Yeah, I mean absolutely. I mean, it I think I think the United States developed a culture around positivity, kind of a delusional positivity just because it was, you know, geographically, historically, economically, it was a place of kind of infinite economic opportunity for people who came here. And that was true for much of its history. So to me, it makes sense that, you know, you develop a culture around, like, if you want something, you just go, go get it, go, go and do it. And I think there's a lot of great things to that attitude. But it's also it's important to again, be realistic and understand that there are other factors that come into play. That life is complicated, that not everything goes the way you expect or intend it to, and and then being willing to learn and adjust as necessary.

Yeah. One of the insightful things you point out in the book that resonated with me in particular is that people are more afraid of public humiliation than they are of death.
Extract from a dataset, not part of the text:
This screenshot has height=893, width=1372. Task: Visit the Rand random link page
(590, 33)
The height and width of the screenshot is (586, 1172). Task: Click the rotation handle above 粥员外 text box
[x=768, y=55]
And perhaps this is oversharing, but about 15 years ago, I went through a lot of stress at work, and I had a recurring nightmare of standing naked in the lobby of this workplace. And, um, it spoke to me, when I think about it, of my extreme stress at that time. But it does relate to exactly what you've written about. And that is this is our biggest fear, isn't it? This sort of shame, this public humiliation, being embarrassed, making a fool of ourselves?

Yeah, I think many, many people are controlled by that fear. It's it dictates their life to them.

So. So why do we care so much about what other people think of us?

Well, if you want kind of the, the, the boring scientific reason, you know, evolutionarily speaking, most of humanity's history was lived in small tribes and small groups. And so if you, uh, humiliated yourself in front of the tribe and you were rejected from the tribe, that was basically the same thing as death. Uh, if you didn't have the tribe to to help support you, you know, you wouldn't last long in the caveman days. So I think we evolutionarily adopted this, uh, intense fear and phobia of the disapproval of others and not fitting in and not being liked by the people around us. But like many things, um, there's kind of a mismatch. There's, like an evolutionary, evolutionary mismatch between, uh, kind of like our hardwired psychology and what's actually very adaptive in the modern world. Like we live in a modern world now where, you know, if you humiliate yourself, it's it's not the end of the world, like your life is going to go on. You probably learned from the experience. You can maybe, you know, get a get a different job, you know, go work in a different building and, uh, uh, you know, take things from there.

And that's exactly what I did. Mark. Yeah. Um, you also, you also say that the willingness to, um, you know, look like an idiot and, and embarrass yourself is the bedrock of not giving up f. And I think of that video where you dressed up as a chicken in public.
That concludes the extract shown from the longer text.